Su patrimonio personal es su obra y en el recorrido por el primer y segundo capítulo (“El retorno a Granada” y “Nueva visión del mundo”) surge con fuerza un escritor que analiza su ciudad y su vida como un entomólogo. De Granada dice que es una ciudad hermética en lo atinente a las relaciones humanas, pero también nos habla de fracaso en su vuelta a la ciudad después de una serie de años impartiendo docencia en diversos centros de Andalucía.
Al mismo tiempo realiza una exaltación de Málaga a la que estuvo tentado de marcharse definitivamente, y justifica su negativa por una “obsesión estúpida” por Granada.
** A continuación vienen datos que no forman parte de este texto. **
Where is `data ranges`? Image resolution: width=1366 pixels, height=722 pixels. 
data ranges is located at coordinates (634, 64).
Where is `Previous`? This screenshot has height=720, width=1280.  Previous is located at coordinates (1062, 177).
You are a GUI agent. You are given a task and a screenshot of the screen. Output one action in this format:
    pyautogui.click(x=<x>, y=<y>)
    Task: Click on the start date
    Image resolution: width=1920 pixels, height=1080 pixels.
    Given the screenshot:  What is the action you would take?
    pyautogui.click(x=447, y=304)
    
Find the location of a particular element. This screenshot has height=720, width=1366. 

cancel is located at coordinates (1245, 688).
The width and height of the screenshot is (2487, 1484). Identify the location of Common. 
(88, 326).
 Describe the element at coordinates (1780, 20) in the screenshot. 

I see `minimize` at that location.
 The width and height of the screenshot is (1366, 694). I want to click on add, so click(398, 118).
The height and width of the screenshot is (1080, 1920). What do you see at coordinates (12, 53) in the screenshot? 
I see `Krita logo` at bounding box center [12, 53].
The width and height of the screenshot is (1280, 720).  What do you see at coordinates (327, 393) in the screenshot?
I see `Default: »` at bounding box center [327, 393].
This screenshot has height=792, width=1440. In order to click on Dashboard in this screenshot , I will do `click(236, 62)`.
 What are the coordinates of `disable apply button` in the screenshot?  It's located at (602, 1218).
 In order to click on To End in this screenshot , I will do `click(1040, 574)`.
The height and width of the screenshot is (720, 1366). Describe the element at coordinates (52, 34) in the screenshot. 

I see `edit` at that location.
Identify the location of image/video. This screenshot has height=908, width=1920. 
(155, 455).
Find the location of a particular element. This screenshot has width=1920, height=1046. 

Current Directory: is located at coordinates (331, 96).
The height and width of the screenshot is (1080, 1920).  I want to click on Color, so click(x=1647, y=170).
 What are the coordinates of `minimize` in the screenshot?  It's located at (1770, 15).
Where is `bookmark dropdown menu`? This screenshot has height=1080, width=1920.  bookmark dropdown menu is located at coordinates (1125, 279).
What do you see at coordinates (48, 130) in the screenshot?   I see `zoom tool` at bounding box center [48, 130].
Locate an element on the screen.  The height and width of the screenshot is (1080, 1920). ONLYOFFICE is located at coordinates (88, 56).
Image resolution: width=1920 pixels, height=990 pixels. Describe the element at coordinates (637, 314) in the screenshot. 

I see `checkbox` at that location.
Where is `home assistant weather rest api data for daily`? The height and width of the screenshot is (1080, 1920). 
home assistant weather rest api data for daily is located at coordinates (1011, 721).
Los que hemos vivido a caballo entre ambas ciudades (y desde hace años lo hacemos en Málaga) comprendemos perfectamente esta crítica a una ciudad ensimismada que tiene un delator o un intrigante en cada saliente, pero a la que volvemos de continuo y, probablemente, en nuestro último viaje.
Surgen situaciones familiares, episodios pintorescos, o escenarios lúgubres y tristes como la muerte de su madre o la querencia hacia Almuñécar, una segunda patria para él.
Su función social se evidencia en sus colaboraciones con Granada Acoge, pero también surge el pasado y su infancia y adolescencia en Los Escolapios (“el repulsivo colegio de Los Escolapios”, p. 29) y sobre todo la exaltación de la tertulia de los miércoles que durante mucho tiempo fue un hecho culminante en su vida.
En esa nueva visión del mundo, uno de los capítulos más interesantes desde mi punto de vista, nos explica este Hiemal como el de un “hombre que empieza a cambiar todos su valores, que se mira un poquitín menos el ombligo y que descubre el significado de la palabra solidaridad” (p. 31). Una idea que no solo está reiterada en la obra sino que está muy presente en sus continuas proclamas a través de las redes sociales. Afirma, como un nuevo Baroja, que “la vida es lucha” entre poderosos y oprimidos. Hay un Fernando de Villena entonces profundamente social que censura toda la hipocresía e incultura del país, que no se conforma fácilmente y cuya inteligencia le lleva a denunciar todo lo que considera un despropósito como sociedad y como individuos. Sus ataques al gran capital son constantes y considera que su edad le impide volver a caer en los mismos errores. Hay todo un proceso de conciencia y no le duelen prendas en criticar directamente todo lo que así considera objeto de su diana. Así critica la idiotización colectiva actual, la imposición de las leyes del mercado y la cultura, el ataque a los inmigrantes, la globalización… aunque siempre hay en él un grito de esperanza y la idea de que todavía estamos a tiempo.

En definitiva, una obra que no resultará peregrina sino una vida digna de ser contada en la que la familia, la literatura, la memoria y los amigos están muy presentes tanto como los enemigos, pero en la que brota la vida, el día a día, la fortaleza de la amistad y de la escritura como el instrumento que nos encumbra: “Yo escribo para enaltecer mi vida, pues aunque la vida resulta casi siempre vulgar, al contarla se la sublima” (p. 265).

En primer plano F. Morales Lomas y Fernando de Villena; en segundo plano, Antonio Chicharro Chamorro, presidente de la Academia de Buenas Letras de Granada, y José Gutiérrez, secretario por esas fechas.